> [Фрагмент текста]
──────────────────────────────

Таких надписей на стенах зданий было множество. Прославляя героев, они служили своеобразными реляциями их побед и подвигов и вместе с тем ориентирами, по которым можно было наглядно проследить боевой путь каждого подразделения. По рукам ходили также рукописные листовки, в которых кратко сообщалось о славных боевых делах однополчан. Издавались листовки и типографским способом. Во время боев в Тарнополе одна из них была посвящена опять-таки Алексею Французову, вторая — Наде Осиной, в других говорилось о героизме артиллеристов и минометчиков, саперов и снайперов. Это воодушевляло бойцов на беззаветно смелые действия: недаром говорится, что слово зовет, а пример ведет.

Вечером 11 марта фашистские контратаки следовали одна за другой. Мы отражали их с большим трудом, ценой значительных потерь.

На 1-ю стрелковую роту 1089-го полка навалились три «тигра» и два «фердинанда» в сопровождении большой группы пехоты. Командир роты старший лейтенант Б. Якунин, сосредоточив огонь всего стрелкового оружия по гитлеровским солдатам, выдвинул вперед нескольких [250] гранатометчиков. Им была поставлена задача не подпускать вплотную к траншее танки и самоходки врага. Злобно урча моторами, бронированные чудища двигались развернутой линией. Наткнувшись на частокол гранатных взрывов, некоторые попятились назад, сломав свой безукоризненный строй, но крайний «тигр» уже обошел фланг роты и начал утюжить окопы, в которых находились бойцы. И тогда на виду у всех Якунин вскочил на его броню, просунул пистолет в щель неприкрытого люка и застрелил гитлеровского механика-водителя. Вздрогнув, точно смертельно раненный зверь, танк осел задом в разрушенный окоп, уставив ствол пушки в дымное небо.

──────────────────────────────

> [Фрагмент данных]
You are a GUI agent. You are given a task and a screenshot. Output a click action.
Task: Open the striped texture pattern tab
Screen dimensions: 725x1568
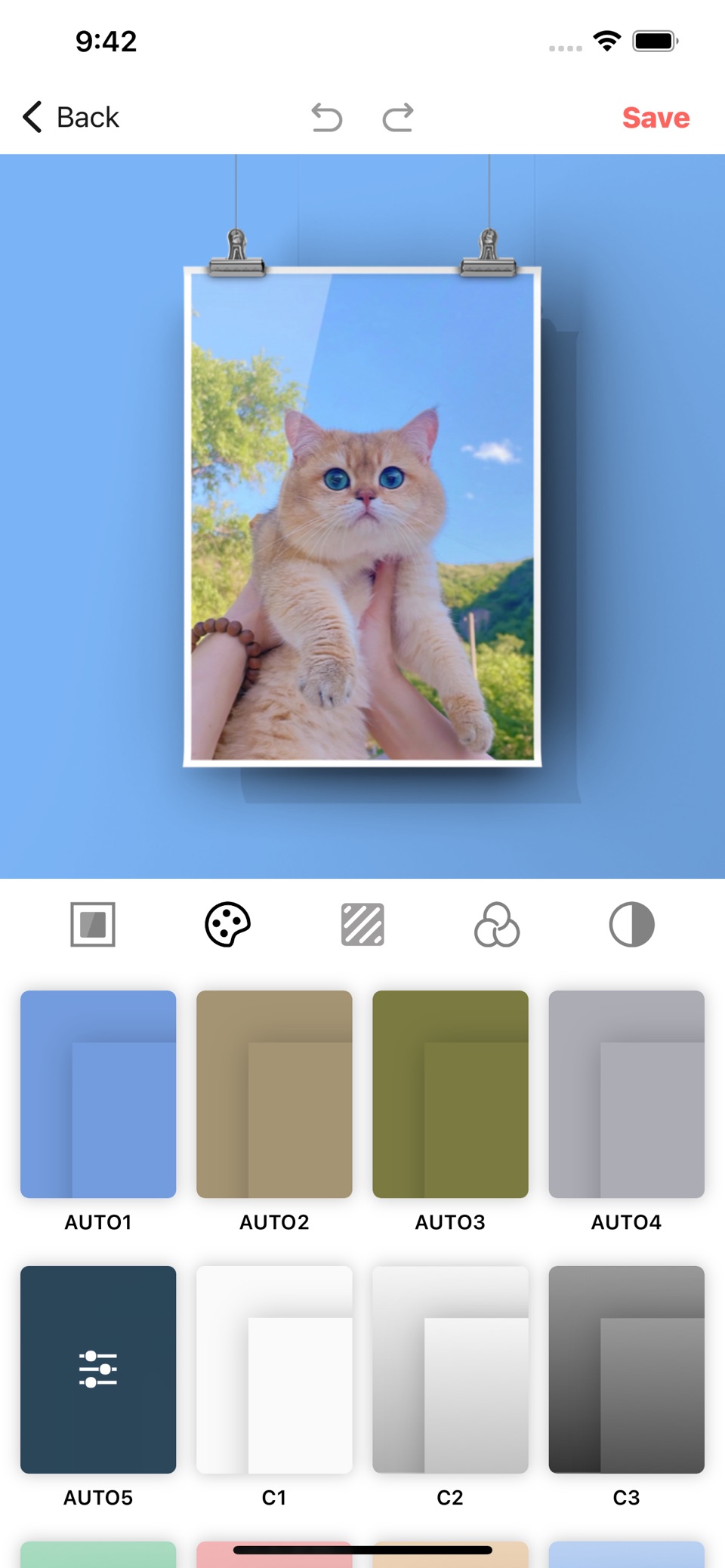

──────────────────────────────

> [Задание 1]
Что за вражеская техника, согласно фрагменту текста, навалилась на 1-ю стрелковую роту 1089-го полка?
> [Задание 2]
Пожалуйста, перепишите из фрагмента текста отрывок между словами «На 1-ю стрелковую» и «в дымное небо.» включительно.

> [Ответ 1]
Три «тигра» и два «фердинанда» в сопровождении большой группы пехоты.

> [Ответ 2]
На 1-ю стрелковую роту 1089-го полка навалились три «тигра» и два «фердинанда» в сопровождении большой группы пехоты. Командир роты старший лейтенант Б. Якунин, сосредоточив огонь всего стрелкового оружия по гитлеровским солдатам, выдвинул вперед нескольких [250] гранатометчиков. Им была поставлена задача не подпускать вплотную к траншее танки и самоходки врага. Злобно урча моторами, бронированные чудища двигались развернутой линией. Наткнувшись на частокол гранатных взрывов, некоторые попятились назад, сломав свой безукоризненный строй, но крайний «тигр» уже обошел фланг роты и начал утюжить окопы, в которых находились бойцы. И тогда на виду у всех Якунин вскочил на его броню, просунул пистолет в щель неприкрытого люка и застрелил гитлеровского механика-водителя. Вздрогнув, точно смертельно раненный зверь, танк осел задом в разрушенный окоп, уставив ствол пушки в дымное небо.